REQUISITI DEL COMPITO —
A. Riproduci senza modifiche la parte del brano sulla Cina che parte da "Si tenga anche" e prosegue fino a "rinnovata posizione favorevole.".
B. Per favore, prosegui il brano sulla Cina dal punto in cui termina.

BRANO SELEZIONATO —

--------------------------------------------------

Un occhio di attenzione al settore Big Tech
Contenuti i timori di cui sopra, c’è un altro elemento che invece potrebbe determinare una maggiore preoccupazione, ed è l’atteggiamento conflittuale dei regolatori cinesi verso le “Big Tech” nazionali come Alibaba e Tencent, considerato che una regolamentazione più severa potrebbe spingere le grandi tech cinesi a ridistribuire il loro flusso di cassa verso il riacquisto di azioni e dividendi invece di reinvestirlo, esattamente come stanno facendo alcune controparti USA.
Una nuova ondata di tensioni geopolitiche
Per quanto poi attiene le tensioni geopolitiche, gli Stati Uniti sembrano aver risposto alle ultime sfere di influenza cinesi sul Continente rilanciando l’alleanza indo-pacifica denominata “The Quad”, che comprende Stati Uniti, Giappone, Australia e India. Anche se non è ben chiaro a cosa possa effettivamente servire questa alleanza, ci sono alcuni elementi che dovrebbero accendere qualche campanello d’allarme, come il fatto che del Quad faccia parte l’India, la cui storia di conflitti e scontri di confine e vicinanza con la Cina è ben nota.
Si tenga anche conto che gli Stati Uniti e l’Unione Europea sono stati recentemente in grado di riavvicinarsi, tanto che la mossa dell’UE, che ha imposto sanzioni nei confronti di quello che è il suo più grande partner commerciali in risposta alle violazioni dei diritti umani, potrebbe essere intesa anche come la possibilità di poter disporre di un partner geopolitico (gli Stati Uniti) di rinnovata posizione favorevole.

--------------------------------------------------

DATI FORNITI —
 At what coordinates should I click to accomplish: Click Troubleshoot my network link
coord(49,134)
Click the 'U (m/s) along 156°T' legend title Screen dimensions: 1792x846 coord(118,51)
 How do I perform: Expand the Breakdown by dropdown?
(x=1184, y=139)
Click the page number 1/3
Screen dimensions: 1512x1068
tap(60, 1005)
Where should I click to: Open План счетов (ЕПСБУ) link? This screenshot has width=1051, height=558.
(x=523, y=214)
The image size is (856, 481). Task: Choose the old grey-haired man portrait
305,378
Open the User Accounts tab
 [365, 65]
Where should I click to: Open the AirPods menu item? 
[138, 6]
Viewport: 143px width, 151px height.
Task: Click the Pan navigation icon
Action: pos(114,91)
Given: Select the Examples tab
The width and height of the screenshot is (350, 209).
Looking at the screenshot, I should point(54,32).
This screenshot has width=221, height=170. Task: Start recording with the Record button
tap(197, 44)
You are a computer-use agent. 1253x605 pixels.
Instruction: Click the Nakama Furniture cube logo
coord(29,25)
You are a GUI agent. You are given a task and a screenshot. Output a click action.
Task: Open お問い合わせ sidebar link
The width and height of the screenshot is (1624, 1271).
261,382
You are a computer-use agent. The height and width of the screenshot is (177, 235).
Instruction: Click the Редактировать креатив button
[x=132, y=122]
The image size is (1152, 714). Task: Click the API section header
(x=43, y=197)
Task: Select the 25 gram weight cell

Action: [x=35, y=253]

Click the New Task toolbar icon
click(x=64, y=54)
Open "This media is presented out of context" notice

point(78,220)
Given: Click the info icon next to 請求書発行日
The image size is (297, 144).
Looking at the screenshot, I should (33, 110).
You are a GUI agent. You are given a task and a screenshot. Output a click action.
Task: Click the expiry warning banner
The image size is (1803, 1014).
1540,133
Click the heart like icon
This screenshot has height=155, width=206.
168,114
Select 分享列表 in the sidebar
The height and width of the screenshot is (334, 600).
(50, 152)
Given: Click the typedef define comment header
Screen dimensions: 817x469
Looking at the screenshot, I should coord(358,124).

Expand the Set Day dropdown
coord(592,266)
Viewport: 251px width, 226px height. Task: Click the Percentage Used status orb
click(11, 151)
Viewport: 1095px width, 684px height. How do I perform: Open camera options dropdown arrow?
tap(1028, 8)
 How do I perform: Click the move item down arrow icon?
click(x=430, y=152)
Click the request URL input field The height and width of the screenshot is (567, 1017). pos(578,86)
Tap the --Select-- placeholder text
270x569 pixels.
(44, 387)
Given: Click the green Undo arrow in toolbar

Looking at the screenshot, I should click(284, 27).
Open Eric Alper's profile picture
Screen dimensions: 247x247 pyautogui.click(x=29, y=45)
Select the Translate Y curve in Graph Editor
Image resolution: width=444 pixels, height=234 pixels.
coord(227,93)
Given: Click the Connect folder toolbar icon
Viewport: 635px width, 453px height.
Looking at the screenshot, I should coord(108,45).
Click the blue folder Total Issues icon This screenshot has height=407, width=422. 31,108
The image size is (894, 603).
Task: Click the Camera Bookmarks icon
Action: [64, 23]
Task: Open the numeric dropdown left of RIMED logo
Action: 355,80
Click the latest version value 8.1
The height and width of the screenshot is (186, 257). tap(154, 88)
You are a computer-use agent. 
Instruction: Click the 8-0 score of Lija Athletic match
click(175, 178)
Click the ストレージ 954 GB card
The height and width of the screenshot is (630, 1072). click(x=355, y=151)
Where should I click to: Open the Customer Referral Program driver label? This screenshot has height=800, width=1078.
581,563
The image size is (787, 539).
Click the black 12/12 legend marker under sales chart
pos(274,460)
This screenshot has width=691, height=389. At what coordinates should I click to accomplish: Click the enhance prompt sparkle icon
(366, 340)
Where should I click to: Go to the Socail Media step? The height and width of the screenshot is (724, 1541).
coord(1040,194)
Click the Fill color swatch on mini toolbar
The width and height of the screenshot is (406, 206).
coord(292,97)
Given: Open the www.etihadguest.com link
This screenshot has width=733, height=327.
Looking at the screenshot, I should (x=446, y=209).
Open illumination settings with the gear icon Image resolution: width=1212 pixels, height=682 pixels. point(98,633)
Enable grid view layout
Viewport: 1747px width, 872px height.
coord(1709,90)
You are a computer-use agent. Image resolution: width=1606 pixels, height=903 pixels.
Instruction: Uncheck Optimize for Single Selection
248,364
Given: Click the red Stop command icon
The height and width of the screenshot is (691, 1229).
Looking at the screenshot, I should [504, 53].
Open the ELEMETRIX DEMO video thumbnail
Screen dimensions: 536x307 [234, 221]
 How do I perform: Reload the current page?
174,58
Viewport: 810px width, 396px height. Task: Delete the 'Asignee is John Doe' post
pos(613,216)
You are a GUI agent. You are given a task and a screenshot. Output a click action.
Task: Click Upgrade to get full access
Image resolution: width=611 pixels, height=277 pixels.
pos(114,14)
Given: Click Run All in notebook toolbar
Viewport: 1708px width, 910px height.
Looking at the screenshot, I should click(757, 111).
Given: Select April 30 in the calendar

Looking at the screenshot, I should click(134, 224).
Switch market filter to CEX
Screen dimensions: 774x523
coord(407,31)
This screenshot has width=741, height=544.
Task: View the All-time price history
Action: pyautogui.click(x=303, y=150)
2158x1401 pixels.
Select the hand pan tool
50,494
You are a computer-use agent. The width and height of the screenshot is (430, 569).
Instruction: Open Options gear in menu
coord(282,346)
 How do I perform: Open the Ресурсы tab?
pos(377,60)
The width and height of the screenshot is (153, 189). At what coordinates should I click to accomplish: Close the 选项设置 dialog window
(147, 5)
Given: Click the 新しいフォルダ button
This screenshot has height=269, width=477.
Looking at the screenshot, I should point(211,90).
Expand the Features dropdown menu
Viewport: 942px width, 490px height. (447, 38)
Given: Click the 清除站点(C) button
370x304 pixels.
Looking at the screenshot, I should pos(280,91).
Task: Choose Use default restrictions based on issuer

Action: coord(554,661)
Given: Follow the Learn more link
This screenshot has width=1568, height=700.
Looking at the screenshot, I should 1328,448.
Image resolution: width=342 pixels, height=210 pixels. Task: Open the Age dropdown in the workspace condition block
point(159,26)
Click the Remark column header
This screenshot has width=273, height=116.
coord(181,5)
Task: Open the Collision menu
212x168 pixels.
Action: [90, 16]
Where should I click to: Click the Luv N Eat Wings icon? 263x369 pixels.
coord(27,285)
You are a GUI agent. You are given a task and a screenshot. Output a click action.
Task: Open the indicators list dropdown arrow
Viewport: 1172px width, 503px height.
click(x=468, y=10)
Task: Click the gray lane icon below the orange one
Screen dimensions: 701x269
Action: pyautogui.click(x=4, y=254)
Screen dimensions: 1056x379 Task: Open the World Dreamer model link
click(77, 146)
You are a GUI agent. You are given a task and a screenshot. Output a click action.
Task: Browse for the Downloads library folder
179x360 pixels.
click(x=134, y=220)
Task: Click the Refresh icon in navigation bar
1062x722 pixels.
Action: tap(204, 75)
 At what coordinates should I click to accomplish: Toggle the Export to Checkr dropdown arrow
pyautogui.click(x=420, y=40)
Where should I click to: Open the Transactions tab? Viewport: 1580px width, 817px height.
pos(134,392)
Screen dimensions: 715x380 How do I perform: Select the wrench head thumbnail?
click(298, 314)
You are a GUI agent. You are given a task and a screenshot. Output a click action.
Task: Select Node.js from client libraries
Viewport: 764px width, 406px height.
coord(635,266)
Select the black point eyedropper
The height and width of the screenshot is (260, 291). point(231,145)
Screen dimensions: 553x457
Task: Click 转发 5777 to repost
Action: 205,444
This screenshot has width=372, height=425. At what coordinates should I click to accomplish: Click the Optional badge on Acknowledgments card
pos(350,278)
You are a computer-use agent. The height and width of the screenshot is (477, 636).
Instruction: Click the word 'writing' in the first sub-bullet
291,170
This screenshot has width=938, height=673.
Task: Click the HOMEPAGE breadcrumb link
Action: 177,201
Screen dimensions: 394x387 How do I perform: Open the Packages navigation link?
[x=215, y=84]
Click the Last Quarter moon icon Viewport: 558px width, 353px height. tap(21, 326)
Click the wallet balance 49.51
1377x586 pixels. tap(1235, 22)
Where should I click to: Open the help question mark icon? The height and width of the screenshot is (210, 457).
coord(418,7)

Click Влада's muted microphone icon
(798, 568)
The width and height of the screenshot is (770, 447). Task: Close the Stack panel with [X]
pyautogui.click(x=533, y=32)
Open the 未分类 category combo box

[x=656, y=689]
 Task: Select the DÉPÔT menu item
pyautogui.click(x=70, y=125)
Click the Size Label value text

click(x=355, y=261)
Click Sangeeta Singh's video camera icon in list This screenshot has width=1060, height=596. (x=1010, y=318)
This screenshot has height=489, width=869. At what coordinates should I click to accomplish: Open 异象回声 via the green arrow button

--------------------------------------------------

RISULTATI DEL COMPITO —
A.
Si tenga anche conto che gli Stati Uniti e l’Unione Europea sono stati recentemente in grado di riavvicinarsi, tanto che la mossa dell’UE, che ha imposto sanzioni nei confronti di quello che è il suo più grande partner commerciali in risposta alle violazioni dei diritti umani, potrebbe essere intesa anche come la possibilità di poter disporre di un partner geopolitico (gli Stati Uniti) di rinnovata posizione favorevole.

B.
Come investire nel mercato cinese
Considerato quanto sopra, gli investitori hanno oggi la possibilità di allinearsi ancora una volta con l’attenzione generale della politica cinese sulla trasformazione interna, puntando soprattutto sulle A-share, le cui prospettive sugli utili ciclici sembrano destinate a beneficiare non solo dell’espansione economica in corso – ricorda infine l’analista – quanto anche della trasformazione domestica che sarà stimolata dal Piano quinquennale della Cina.
Tutto ciò, anche al netto di possibili picchi di tensione tra Stati Uniti e Cina, dovrebbe favorire comunque gli impieghi nel mercato azionario cinese, nella contestuale consapevolezza che difficilmente le tensioni geopolitiche ritroveranno le asperità del 2018-19.